Committees often ask us to include additional explanatory information in the minutes, to educate owners on the committee’s thought process. In our experience, committee meeting minutes are not the most effective way of communicating with owners. If the committee needs to communicate with owners about a particular project or issue, we recommend sending a separate memo or email explaining the topic and showing some frequently asked questions or similar.
There is a risk associated with making committee meeting minutes more detailed. If owners object or disagree with part of the preliminary discussion items, that can trigger emails and additional communication back and forth even though the outcome doesn’t change. Sometimes more explanation doesn’t make things more clear for owners.
How, when and why to hold informal meetings?
We’ve discussed that a committee meeting has certain requirements for notice periods and an agenda.

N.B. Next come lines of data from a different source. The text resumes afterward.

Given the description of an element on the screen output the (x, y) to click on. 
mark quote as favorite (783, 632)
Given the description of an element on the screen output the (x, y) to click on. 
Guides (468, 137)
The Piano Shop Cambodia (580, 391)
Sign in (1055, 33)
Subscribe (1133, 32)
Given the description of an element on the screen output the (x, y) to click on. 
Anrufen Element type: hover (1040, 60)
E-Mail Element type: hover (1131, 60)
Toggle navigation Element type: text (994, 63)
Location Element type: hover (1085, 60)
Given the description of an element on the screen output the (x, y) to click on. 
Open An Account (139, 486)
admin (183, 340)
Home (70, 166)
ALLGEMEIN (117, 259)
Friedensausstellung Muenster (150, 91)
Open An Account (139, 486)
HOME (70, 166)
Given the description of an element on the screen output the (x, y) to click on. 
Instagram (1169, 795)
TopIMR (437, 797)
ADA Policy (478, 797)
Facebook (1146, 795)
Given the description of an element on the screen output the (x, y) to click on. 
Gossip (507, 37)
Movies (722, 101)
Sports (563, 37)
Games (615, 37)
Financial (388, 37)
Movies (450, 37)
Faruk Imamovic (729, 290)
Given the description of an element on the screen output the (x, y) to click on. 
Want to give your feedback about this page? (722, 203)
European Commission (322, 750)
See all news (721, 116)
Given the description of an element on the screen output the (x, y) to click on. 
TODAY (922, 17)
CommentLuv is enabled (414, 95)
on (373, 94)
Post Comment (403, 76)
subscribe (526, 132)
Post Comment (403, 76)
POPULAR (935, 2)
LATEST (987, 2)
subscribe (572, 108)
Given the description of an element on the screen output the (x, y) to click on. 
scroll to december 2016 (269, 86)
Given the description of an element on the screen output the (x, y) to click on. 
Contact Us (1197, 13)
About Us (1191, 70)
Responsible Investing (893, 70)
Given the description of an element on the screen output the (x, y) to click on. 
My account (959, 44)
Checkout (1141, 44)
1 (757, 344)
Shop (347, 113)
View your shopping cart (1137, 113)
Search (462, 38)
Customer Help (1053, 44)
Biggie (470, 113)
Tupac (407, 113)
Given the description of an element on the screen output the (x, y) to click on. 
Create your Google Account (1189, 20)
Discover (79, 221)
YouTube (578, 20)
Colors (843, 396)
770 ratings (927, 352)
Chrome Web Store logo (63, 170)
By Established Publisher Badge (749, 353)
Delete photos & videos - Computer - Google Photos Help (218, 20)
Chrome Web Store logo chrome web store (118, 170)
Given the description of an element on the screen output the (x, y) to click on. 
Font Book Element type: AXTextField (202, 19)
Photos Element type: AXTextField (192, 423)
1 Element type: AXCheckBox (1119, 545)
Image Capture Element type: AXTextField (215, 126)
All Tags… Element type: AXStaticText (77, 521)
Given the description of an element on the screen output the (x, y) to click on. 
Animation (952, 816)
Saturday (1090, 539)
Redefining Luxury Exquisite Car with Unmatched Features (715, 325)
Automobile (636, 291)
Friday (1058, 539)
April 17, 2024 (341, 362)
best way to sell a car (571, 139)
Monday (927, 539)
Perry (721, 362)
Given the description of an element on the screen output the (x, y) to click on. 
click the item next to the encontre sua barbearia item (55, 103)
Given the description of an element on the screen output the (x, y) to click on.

That does not prevent the committee from getting together informally to discuss issues.
This can be a very effective tool for reaching consensus. Often during committee meetings, the committee asks for more site-specific information about an issue before considering how to proceed, and items end up being deferred so the committee can inspect things on-site.
We recommend the committee consider adopting this process:
- Caretaker to provide their report at least 1 week before meeting
- Committee arrange informal building walk-around before the committee meeting to look at issues in person
- Committee meetings can then be faster, as everyone will be on the same page and will have seen the issue which needs to be addressed.
Even if no committee meeting is scheduled, the committee may want to consider holding regular (e.g. monthly or 2-monthly) walk-around meetings. These meetings are for information sharing only, and then any decisions reached at the discussion can be formalised after the fact by an email vote.
One of the committee members can advise our office of the decisions informally reached at the site meeting. We can then issue a voting paper to have the committee formally confirm these outcomes, and that will satisfy the disclosure requirements for owners.
How to maximise VOC efficiency
VOC stands for ‘vote outside of committee meeting’. This is the legal process that enables the committee to make valid and binding decisions outside of a committee meeting.
VOC is a powerful way to make decisions quickly, and without the full procedure and time-delay of a committee meeting.
VOC motions need to be answered by a “YES” or “NO” vote – which means we at BCsystems need to have a good idea of what your decision is, so we can then write a motion to enable the committee to vote “YES” to confirm.
Often the committee will discuss a topic by email, on-site or over a coffee and then will communicate with us the outcome of that discussion. We can turn that email content into a VOC motion to formalise the decision and make it valid under the legislation.
Until the VOC process is completed, the decision technically has not been made.